Australian football manager (born 1975)

Simon Lethlean (born 17 November 1975) is a former Australian Football League (AFL) football operations manager and the former CEO of the St Kilda Football Club.

== Career ==

Previously working as a commercial solicitor, Lethlean began working for the AFL in 2004. He worked across various roles at the league, where he was involved in the legal department, broadcasting, fixturing, and game development. As general manager of game development at the league he was involved in the creation of the AFL Women's league, and oversaw its inaugural season.

In March 2017, AFL CEO Gillon McLachlan announced that Lethlean would be replacing outgoing football operations manager Mark Evans, who was taking on the CEO position at Gold Coast Football Club. Lethlean retained his role in running the AFL Women's competition.

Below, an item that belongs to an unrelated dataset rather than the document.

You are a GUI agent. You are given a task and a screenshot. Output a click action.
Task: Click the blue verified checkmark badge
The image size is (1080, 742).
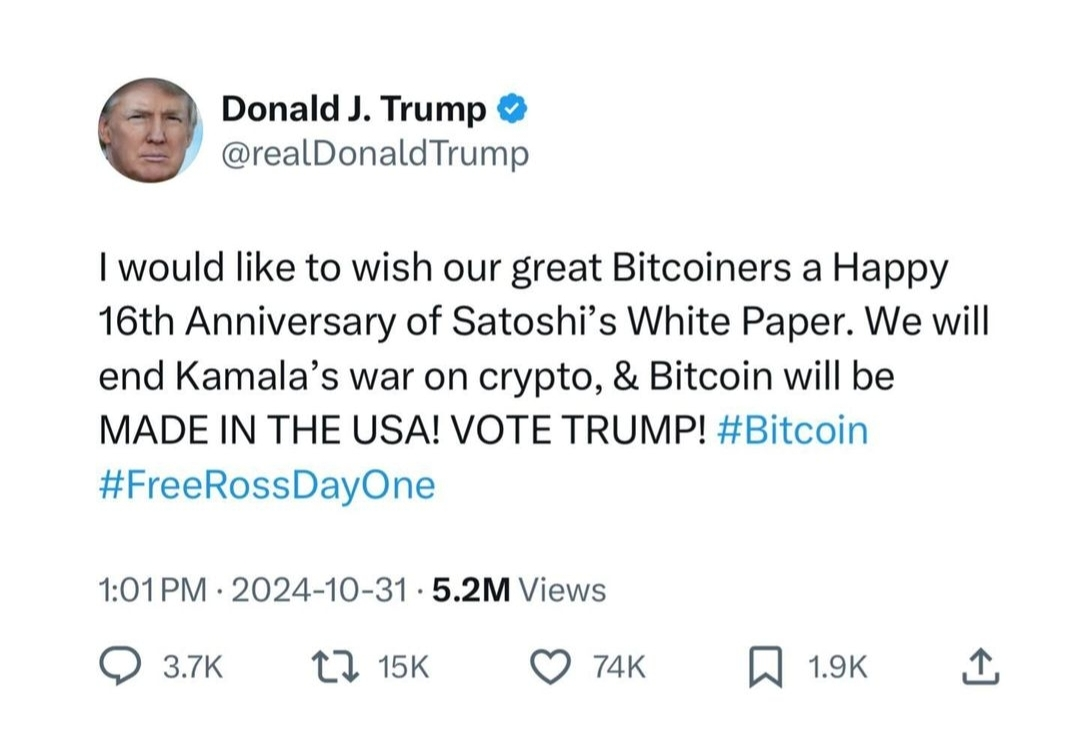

In July 2017 following media reports of "inappropriate relationships" within AFL headquarters, McLachlan announced that Lethlean had resigned from his position within the league. It emerged that Lethlean had been involved in an extra-marital relationship with a younger female staff member from the AFL's New South Wales office. The relationship had begun a year earlier in August 2016, but had ended prior to Lethlean taking on the football operations role. He also resigned from his position as a director of statistics company Champion Data, which is part owned by the league.

Following his departure from the AFL, it was reported that Lethlean was seeking a CEO position at an AFL club. He had been linked to chief executive openings at Collingwood, Carlton, and Hawthorn, and later to the head of football department role at Essendon, but in December 2017 it was announced that he would become general manager of football at the St Kilda Football Club from the beginning of 2018. The role became vacant following a restructure caused by the departure of Saints chief operating officer Ameet Bains. Lethlean became St Kilda's CEO in 2022.

== Playing/coaching career ==

Lethlean played for the Hawthorn reserves side, playing in 40 games during the 1990s before later playing for the Old Xaverians, where he was involved in five premierships. He went on to captain the Victorian Amateur Football Association (VAFA) representative team. Lethlean later returned to the Old Xaverians as coach, winning premierships again in 2009 and 2010. He also coached the VAFA representative side to six wins from six games.

== Personal life ==

Lethlean attended Camberwell Grammar and studied law through the University of Melbourne's Sports Law Program. He previously completed a Bachelor of Commerce and Bachelor of Laws through Monash University. He is married and has four children.